Ukraine Warns of Further Fall in Grain Harvest
Ukraine expects its farmers to harvest up to 15% less grain this year than last, showing how the war is further hindering one of the world’s largest agricultural exporters.
With Russia’s invasion continuing to disrupt exports, some farmers have switched to crops that are easier to get out of the country, like sunflower seeds and soy, Mykola Solskyi, Ukraine’s minister of agrarian policy and food, said in an interview.
Amid the difficult and uncertain export environment, Mr. Solskyi said farmers had chosen to shift to crops that yield fewer tons per hectare. That means the farmers have less to export in terms of amount and weight. To avoid relying on Black Sea ports, Ukraine has pivoted to export more of its goods via land borders, though this is more expensive and time consuming.
“You have less logistics (issues) because you have less to export,” Mr. Solskyi said.
In Ukraine, corn typically yields 7 metric tons per hectare and wheat is about 4 tons, but sunflowers and soybeans both yield 2.3 tons per hectare, according to Mike Lee, owner of Green Square Agro Consulting, a crop forecasting company that specializes in the Black Sea region.
Corn also uses more fertilizer and energy than other crops, both of which are in short supply.
The shift among farmers means that, allowing for normal weather, production of corn, wheat and other grains is forecast to be 10% to 15% less in 2023 than last year, Mr. Solskyi said.
Ukraine’s grain harvest last season was 53 million metric tons, a 20% reduction from the average over the past five years, according to the Ministry of Agrarian Policy and Food. The country’s combined harvest of all grain, sunflower seeds and soy came in at 63 million metric tons, a 52% drop compared with the previous year’s output.
Ukraine’s grain exports had picked up toward the end of last year to near prewar levels, partly thanks to the Black Sea export deal with Russia. Both countries on Friday agreed to extend the deal, which had been due to expire at the weekend.
On Monday, Russia’s Foreign Ministry said that it would suspend its participation in the grain deal on May 18 if no progress is made on easing obstacles to its own food exports resulting from sanctions imposed on Moscow in response to the invasion.
Ukraine had announced a 120-day extension, the standard period articulated under the deal first signed last year, but Russia said the deal was only extended for 60 days.
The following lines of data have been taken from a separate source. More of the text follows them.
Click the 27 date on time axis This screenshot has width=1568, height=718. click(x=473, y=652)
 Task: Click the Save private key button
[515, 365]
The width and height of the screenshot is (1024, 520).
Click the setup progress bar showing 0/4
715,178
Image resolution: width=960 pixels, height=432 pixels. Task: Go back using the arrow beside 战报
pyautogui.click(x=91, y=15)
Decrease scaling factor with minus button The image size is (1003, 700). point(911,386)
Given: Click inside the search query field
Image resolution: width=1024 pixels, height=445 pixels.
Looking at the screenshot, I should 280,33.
“In this agreement it was stipulated that it would be extended for 120 days,” said Mr. Solskyi. “These terms were approved by all the sides that signed the agreement.”
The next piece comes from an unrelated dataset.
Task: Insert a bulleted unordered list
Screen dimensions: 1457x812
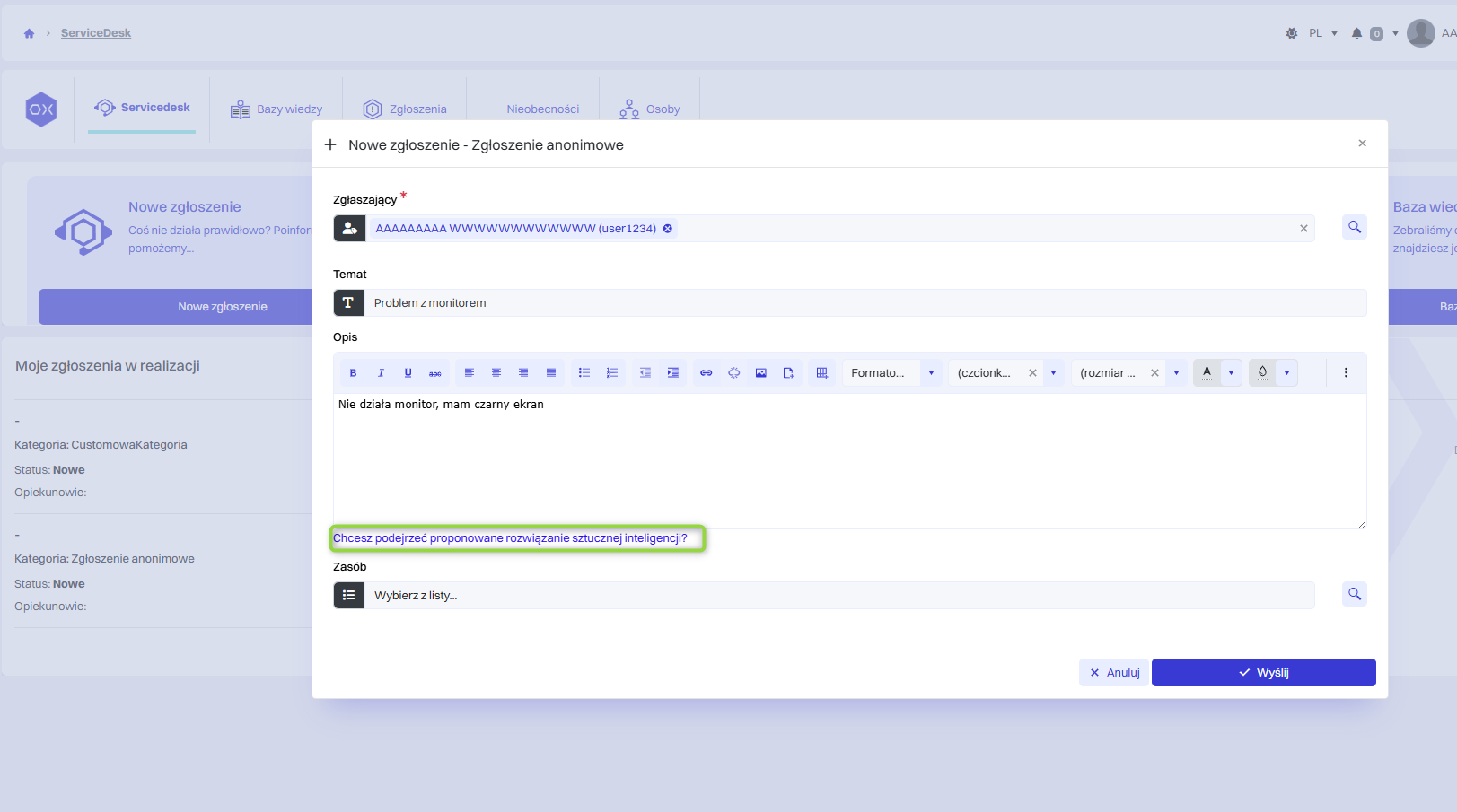Action: [x=584, y=373]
The text of the agreement says it can be automatically renewed every 120 days unless one party triggers an exit clause.
Russia, which has threatened to back out of the agreement before, said it wants to see progress on reconnecting the state-owned Russian Agricultural Bank, Rosselkhozbank, to the Swift global financial messaging system, the resumption of supplies of agricultural machinery and the restoration of a pipeline that ships ammonia, often used as a fertilizer, from Russia through Ukraine, among other requests.
“Without progress in implementing said requirements, which are absolutely not new and should be settled within the framework of the Russia-U.N. Memorandum, our participation in the Black Sea initiative will be suspended,” the Foreign Ministry said.
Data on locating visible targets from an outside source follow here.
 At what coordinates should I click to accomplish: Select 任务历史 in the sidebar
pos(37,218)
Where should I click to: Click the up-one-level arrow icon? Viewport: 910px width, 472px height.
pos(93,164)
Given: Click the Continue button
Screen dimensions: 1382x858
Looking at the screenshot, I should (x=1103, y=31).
While the war initially spurred the cost of grain, prices later eased. So far this year prices have fallen partly because of large wheat harvests in Russia and Australia.
An up to 15% fall in the grain harvest, and an increase in sunflower seed and soy production, could affect prices again.
Less corn would be costly for the Chinese and European buyers who are dependent on Ukraine’s crop, said Masha Belikova, a grains analyst at price-reporting company Fastmarkets. Given that Ukraine exports up to 70% of the world’s sunflower oil, any change in that crop would have an impact, she said.